Ashutosh Jogalekar in The Curious Wavefunction:
That John von Neumann was one of the supreme intellects humanity has produced should be a statement beyond dispute. Both the lightning fast speed of his mind and the astonishing range of fields he made seminal contributions to made him a legend in his own lifetime. When he died in 1957 at the young age of 56 it was a huge loss; the loss of a great mathematician, a great polymath and to many, a great patriotic American who had done much to improve his country’s advantage in cutting-edge weaponry.
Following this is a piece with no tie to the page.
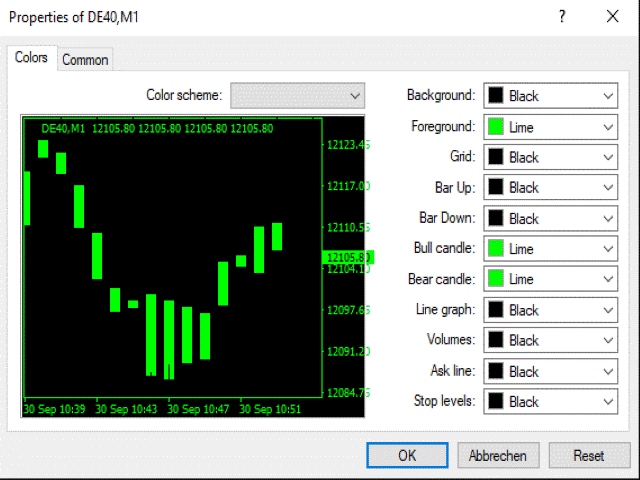Open the Bear candle color dropdown
Screen dimensions: 640x480
[551, 279]
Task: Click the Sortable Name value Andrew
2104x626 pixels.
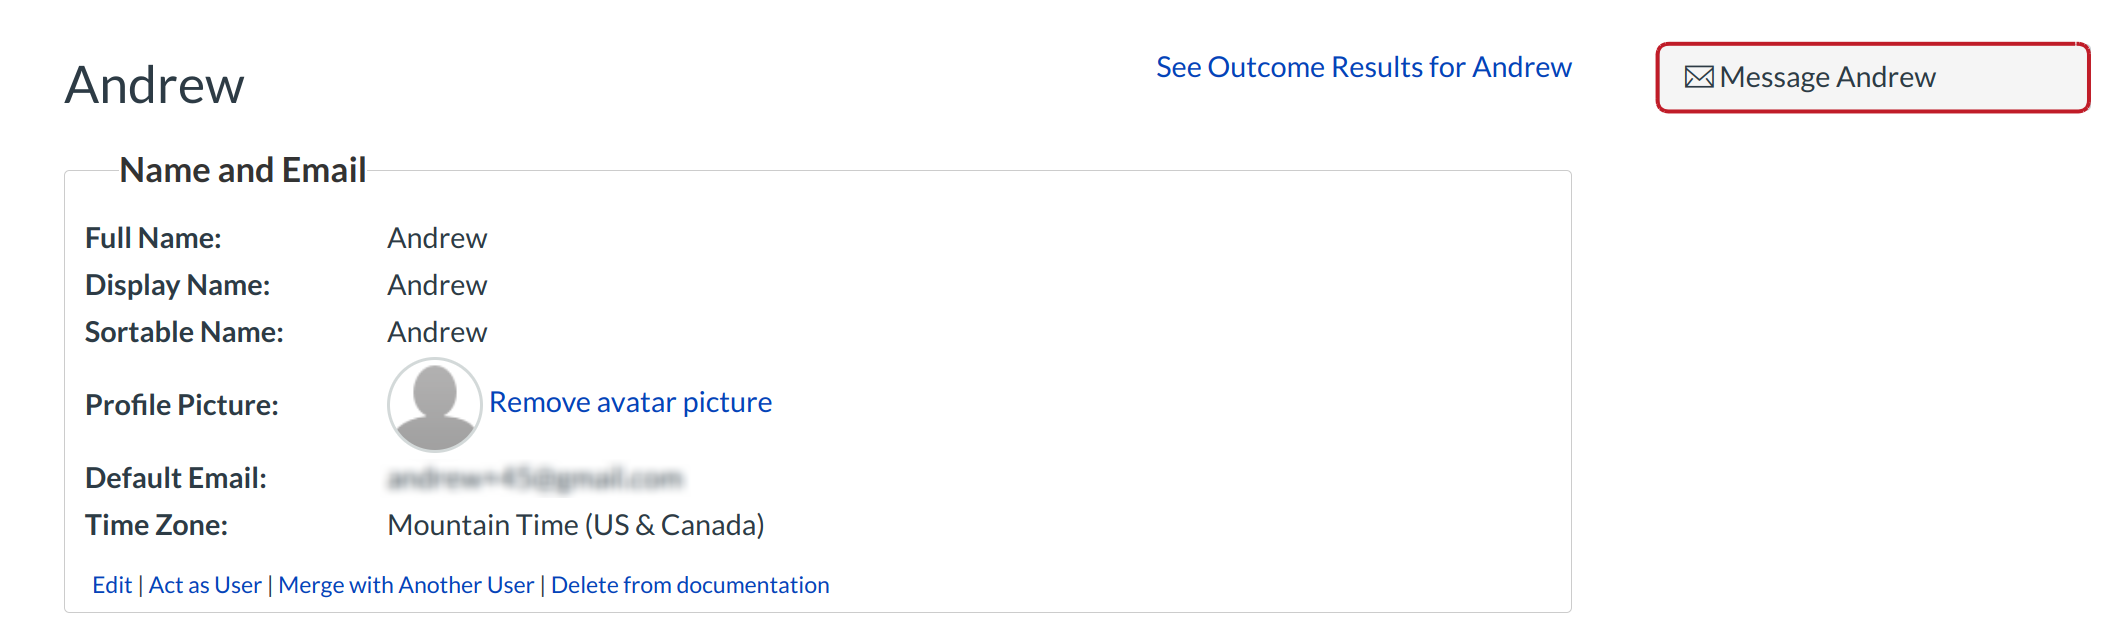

Starting with pure mathematics – set and measure theory, rings of operators, foundations of mathematics in the 1920s and early 30s – von Neumann moved to other mathematical topics like ergodic theory, Hilbert spaces and the foundations of quantum mechanics that were closer to physics. He then moved into economics, writing “The Theory of Games and Economic Behavior” with Oskar Morgenstern which laid the foundations of game theory (a first edition in good condition now sells for $12,500). Von Neumann contributed to many other fields in major and minor ways. During and after the war he turned his powerful mind to defense-related research. He played a key role in developing the idea of implosion used in the plutonium bomb during the Manhattan Project and made valuable contributions to consulting on ballistics and shock waves. After the war von Neumann turned completely to applied mathematics. Perhaps the major reason for this transformation was his introduction to computing during a consulting stint in England during the war in 1943. Even as nuclear weapons promised to completely change politics, science and international relations, he was writing in a letter to a friend at the end of the war, “I am thinking about something much more important than bombs; I am thinking about computers.”